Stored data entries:
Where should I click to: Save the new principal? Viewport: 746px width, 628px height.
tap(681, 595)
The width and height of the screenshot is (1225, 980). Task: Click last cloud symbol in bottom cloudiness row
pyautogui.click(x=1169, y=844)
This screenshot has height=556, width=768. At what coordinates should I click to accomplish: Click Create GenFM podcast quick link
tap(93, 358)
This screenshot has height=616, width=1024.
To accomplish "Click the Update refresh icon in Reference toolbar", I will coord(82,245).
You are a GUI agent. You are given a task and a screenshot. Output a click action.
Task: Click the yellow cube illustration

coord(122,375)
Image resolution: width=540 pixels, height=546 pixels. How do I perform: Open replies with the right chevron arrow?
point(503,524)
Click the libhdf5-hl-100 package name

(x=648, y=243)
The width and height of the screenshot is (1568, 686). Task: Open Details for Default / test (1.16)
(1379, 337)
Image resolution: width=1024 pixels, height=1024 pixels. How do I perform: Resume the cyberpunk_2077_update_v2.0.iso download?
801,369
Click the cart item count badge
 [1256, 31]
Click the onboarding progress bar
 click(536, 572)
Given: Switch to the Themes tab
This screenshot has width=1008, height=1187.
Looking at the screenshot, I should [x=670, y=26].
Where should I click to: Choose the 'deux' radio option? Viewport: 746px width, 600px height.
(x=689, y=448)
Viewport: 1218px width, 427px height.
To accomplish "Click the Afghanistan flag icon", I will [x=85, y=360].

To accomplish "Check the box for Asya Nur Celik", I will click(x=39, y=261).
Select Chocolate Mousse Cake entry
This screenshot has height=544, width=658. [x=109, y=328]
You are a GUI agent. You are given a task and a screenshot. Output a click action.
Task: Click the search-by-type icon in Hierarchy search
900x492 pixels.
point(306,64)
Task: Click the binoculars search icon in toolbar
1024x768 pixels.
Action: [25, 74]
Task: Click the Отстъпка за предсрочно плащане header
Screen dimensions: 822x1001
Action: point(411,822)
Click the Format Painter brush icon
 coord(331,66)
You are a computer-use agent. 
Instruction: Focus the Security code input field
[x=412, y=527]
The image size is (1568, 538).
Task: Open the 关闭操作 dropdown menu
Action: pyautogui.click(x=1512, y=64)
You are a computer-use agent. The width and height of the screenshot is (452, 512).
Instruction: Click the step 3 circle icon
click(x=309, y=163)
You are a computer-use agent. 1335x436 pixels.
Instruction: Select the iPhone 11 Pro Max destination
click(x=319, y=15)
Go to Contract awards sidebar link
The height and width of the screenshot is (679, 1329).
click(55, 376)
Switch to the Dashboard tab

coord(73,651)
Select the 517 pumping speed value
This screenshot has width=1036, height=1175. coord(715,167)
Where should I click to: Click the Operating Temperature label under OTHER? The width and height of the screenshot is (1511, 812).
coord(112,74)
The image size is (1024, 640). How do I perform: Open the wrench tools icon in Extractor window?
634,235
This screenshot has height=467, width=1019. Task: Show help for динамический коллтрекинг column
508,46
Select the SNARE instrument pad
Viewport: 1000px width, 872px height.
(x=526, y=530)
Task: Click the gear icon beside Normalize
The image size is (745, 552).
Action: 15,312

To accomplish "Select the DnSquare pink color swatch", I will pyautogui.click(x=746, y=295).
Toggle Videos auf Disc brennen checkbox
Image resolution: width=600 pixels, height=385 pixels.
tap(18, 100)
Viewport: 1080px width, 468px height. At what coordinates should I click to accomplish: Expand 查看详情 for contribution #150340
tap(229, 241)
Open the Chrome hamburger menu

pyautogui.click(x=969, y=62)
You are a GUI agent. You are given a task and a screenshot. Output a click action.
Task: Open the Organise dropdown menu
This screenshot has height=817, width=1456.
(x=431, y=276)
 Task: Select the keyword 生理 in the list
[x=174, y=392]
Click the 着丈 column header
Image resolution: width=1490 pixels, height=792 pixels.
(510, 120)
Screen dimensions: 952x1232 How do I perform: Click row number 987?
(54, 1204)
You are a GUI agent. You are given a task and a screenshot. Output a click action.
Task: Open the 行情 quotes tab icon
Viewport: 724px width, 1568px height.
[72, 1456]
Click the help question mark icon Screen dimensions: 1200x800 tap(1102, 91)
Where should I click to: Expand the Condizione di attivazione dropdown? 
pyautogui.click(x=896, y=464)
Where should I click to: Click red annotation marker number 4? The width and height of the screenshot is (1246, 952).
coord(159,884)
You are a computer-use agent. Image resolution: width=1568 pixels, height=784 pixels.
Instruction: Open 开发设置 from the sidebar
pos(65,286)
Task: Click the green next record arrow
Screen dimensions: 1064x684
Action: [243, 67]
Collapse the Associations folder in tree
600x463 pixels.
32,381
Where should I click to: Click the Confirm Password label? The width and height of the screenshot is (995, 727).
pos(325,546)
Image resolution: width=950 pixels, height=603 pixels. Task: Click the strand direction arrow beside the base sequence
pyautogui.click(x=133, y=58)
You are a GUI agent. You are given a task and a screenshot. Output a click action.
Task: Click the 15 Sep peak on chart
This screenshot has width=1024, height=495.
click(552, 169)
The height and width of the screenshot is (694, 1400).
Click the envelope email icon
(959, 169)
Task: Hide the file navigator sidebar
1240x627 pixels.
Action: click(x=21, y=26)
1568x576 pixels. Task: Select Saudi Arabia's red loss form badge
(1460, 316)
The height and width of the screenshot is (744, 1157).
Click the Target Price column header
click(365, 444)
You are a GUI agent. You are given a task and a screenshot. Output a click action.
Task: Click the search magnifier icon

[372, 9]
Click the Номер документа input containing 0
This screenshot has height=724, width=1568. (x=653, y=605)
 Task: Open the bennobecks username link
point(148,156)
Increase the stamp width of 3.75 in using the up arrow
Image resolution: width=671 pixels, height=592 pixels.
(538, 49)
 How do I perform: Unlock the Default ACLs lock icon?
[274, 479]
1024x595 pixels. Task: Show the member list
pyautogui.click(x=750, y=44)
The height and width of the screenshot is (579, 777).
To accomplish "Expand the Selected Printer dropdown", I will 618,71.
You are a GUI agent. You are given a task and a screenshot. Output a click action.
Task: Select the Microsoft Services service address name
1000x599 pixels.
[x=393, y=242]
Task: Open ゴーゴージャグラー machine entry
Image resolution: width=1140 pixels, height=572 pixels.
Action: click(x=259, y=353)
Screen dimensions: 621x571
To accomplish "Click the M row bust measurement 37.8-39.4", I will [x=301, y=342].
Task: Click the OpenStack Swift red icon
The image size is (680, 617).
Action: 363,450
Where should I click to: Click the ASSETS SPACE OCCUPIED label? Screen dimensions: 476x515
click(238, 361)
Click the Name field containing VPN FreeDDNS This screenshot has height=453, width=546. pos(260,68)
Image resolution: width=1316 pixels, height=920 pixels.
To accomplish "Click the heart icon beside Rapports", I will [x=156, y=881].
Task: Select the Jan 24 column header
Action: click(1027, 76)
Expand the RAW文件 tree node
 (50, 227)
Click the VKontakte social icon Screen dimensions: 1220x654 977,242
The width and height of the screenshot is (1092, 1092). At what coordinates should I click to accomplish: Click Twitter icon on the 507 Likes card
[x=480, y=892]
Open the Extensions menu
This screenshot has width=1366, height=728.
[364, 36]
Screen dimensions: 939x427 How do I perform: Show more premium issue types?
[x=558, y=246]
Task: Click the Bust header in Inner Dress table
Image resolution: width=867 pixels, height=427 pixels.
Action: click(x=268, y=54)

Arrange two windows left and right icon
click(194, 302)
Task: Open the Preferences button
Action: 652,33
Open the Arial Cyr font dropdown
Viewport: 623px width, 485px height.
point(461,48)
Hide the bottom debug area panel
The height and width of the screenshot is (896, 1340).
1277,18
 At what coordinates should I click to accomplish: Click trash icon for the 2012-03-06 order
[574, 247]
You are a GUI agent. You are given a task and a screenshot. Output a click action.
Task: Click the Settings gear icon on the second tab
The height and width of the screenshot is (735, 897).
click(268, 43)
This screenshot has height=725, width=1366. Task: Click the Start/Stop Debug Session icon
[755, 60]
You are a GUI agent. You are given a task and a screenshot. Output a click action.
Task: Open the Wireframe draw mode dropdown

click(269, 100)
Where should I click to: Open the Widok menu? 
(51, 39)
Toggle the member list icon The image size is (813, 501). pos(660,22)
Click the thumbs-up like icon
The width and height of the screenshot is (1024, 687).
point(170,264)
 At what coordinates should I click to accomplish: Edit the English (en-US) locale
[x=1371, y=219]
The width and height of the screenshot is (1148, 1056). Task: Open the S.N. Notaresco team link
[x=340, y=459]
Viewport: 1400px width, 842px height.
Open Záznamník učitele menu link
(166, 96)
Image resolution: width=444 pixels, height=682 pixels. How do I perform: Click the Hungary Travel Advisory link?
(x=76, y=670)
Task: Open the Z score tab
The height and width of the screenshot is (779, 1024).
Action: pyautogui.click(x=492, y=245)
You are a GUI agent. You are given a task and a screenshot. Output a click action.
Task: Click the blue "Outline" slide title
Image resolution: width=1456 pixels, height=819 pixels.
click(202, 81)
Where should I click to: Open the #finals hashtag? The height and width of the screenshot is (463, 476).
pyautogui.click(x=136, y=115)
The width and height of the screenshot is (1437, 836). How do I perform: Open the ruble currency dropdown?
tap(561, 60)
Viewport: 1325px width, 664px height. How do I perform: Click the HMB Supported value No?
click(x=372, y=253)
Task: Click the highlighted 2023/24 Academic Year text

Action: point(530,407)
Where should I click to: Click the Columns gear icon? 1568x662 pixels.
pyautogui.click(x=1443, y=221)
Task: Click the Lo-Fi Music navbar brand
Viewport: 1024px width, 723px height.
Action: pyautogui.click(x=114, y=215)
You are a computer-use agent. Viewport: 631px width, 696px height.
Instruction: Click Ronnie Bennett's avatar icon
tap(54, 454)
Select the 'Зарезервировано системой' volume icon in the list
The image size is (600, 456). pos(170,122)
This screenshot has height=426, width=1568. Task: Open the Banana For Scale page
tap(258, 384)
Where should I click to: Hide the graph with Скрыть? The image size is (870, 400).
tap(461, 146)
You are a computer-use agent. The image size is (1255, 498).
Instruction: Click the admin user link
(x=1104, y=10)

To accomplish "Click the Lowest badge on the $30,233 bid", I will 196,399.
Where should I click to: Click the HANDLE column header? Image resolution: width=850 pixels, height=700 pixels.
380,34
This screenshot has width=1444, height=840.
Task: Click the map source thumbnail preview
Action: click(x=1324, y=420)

* Required action:
In the records above, find the line with "Given: Switch to the Themes tab"; write out exactly that line and each one after it, stopping after the line with "Task: Click the search-by-type".

* Result for this exercise:
Given: Switch to the Themes tab
This screenshot has width=1008, height=1187.
Looking at the screenshot, I should [x=670, y=26].
Where should I click to: Choose the 'deux' radio option? Viewport: 746px width, 600px height.
(x=689, y=448)
Viewport: 1218px width, 427px height.
To accomplish "Click the Afghanistan flag icon", I will [x=85, y=360].

To accomplish "Check the box for Asya Nur Celik", I will click(x=39, y=261).
Select Chocolate Mousse Cake entry
This screenshot has height=544, width=658. [x=109, y=328]
You are a GUI agent. You are given a task and a screenshot. Output a click action.
Task: Click the search-by-type icon in Hierarchy search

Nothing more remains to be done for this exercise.